А в Школе-студии МХАТ со второго курса у них сменился руководитель, вместо Раевского пришел Павел Владимирович Массальский. У Раевского была большая нагрузка в театре и в ГИТИСе. Павел Владимирович был красив, очень элегантен, всегда прекрасно одет. Он поставил в театре «Двенадцатую ночь» Шекспира, тоже очень красивый спектакль, с прекрасными декорациями. Но… почему-то Таня не увидела, не почувствовала в том спектакле того главного, ради чего и должна была существовать вся эта красота. Не было, как ей казалось, высшего смысла.

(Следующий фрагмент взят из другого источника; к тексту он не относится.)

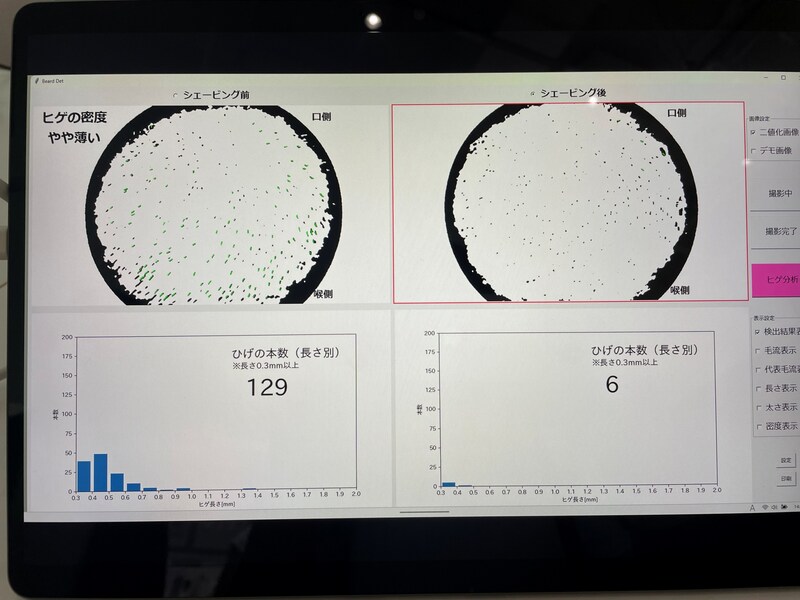Maximize the Beard Det window
The width and height of the screenshot is (800, 600).
784,78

Хорошо, что сдержалась, вовремя вспомнив слова Вершилова, что она не дипломат и что ей «больше молчать надо». Может, она просто не понимает этого главного? Ведь спектакль идет во МХАТе, лучшем театре столицы. Но репетиции с Массальским не заладились: то, чего он требовал в той работе — красоты, напевности речи, — у нее не получалось, ей казалось, что тут надо играть по-другому, ближе к жизни и реальности, иначе получается бутафория, а не настоящее чувство. Может, просто Массальский был не ее режиссером? Во всяком случае, после первой неудачи знаменитый актер и педагог в отрывках больше ее не занимал, смотрел мимо нее, она стала ему неинтересна. Как же это было горько…

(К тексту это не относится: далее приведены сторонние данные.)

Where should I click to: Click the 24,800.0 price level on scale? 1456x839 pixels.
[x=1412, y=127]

Сколько их еще будет в жизни, таких горьких моментов? Бывает ли жизнь актера без них? Вряд ли. Но это можно понять лишь умом, сердце все равно будет болеть.
Хорошо, что потом она снова оказалась у Вершилова. Это был ее педагог, он ее чувствовал, знал, на что она способна. «Вам надо хорошо показаться в весеннюю сессию, — сказал он. — Отнеситесь к этому очень серьезно, будете репетировать две вещи, совершенно разные: свидание Аглаи и князя Мышкина утром в парке из «Идиота» и водевиль «Сосед и соседка».
Какое счастье играть у Вершилова! «Идиота» Таня читала первый раз еще в детстве, сразу после войны, потом в девятом классе. Князь Мышкин тогда, как казалось, открылся ей со всем своим светом и обреченностью. Теперь она перечитывала все заново.
«Все серьезно, никакого умиления, — внушал ей на репетиции Вершилов. — Когда человек хочет бежать из дома и говорит: «Я вас для этого выбрала, я двадцать лет в клетке просидела и из клетки замуж пойду», — это серьезно, это одержимо. Вспомните, как вы рвались в Москву. Именно вы, а не генеральская дочка. Играть надо — про себя, идти — от себя. Девятнадцать лет — это не детство». Так, с недетской одержимостью и серьезностью, она и старалась играть, вести «князя Мышкина» к самому главному для нее — к побегу из дома, «из клетки», от всех, кто ее не понимает, с ним, единственным, который все понимает и который должен быть только с ней, потому что «кто его ни обидит, он всех простит. За это-то я его и полюбила».
После Достоевского играть водевиль было легко и весело. В нем все было просто и понятно, под музыку хотелось не просто двигаться, а летать. Было совсем не страшно, напротив — хотелось играть и играть. Пусть смеются в зале, пусть радуются, пусть ее радость переходит тем, кто смотрит. Да, Борис Ильич Вершилов умел открывать в работе, в игре радость творчества, умел заражать этой радостью и свободой своих студентов. За что они его и любили.
После сдачи зачета по сценической речи в школе-студии МХАТ. В центре — педагог Сарычева.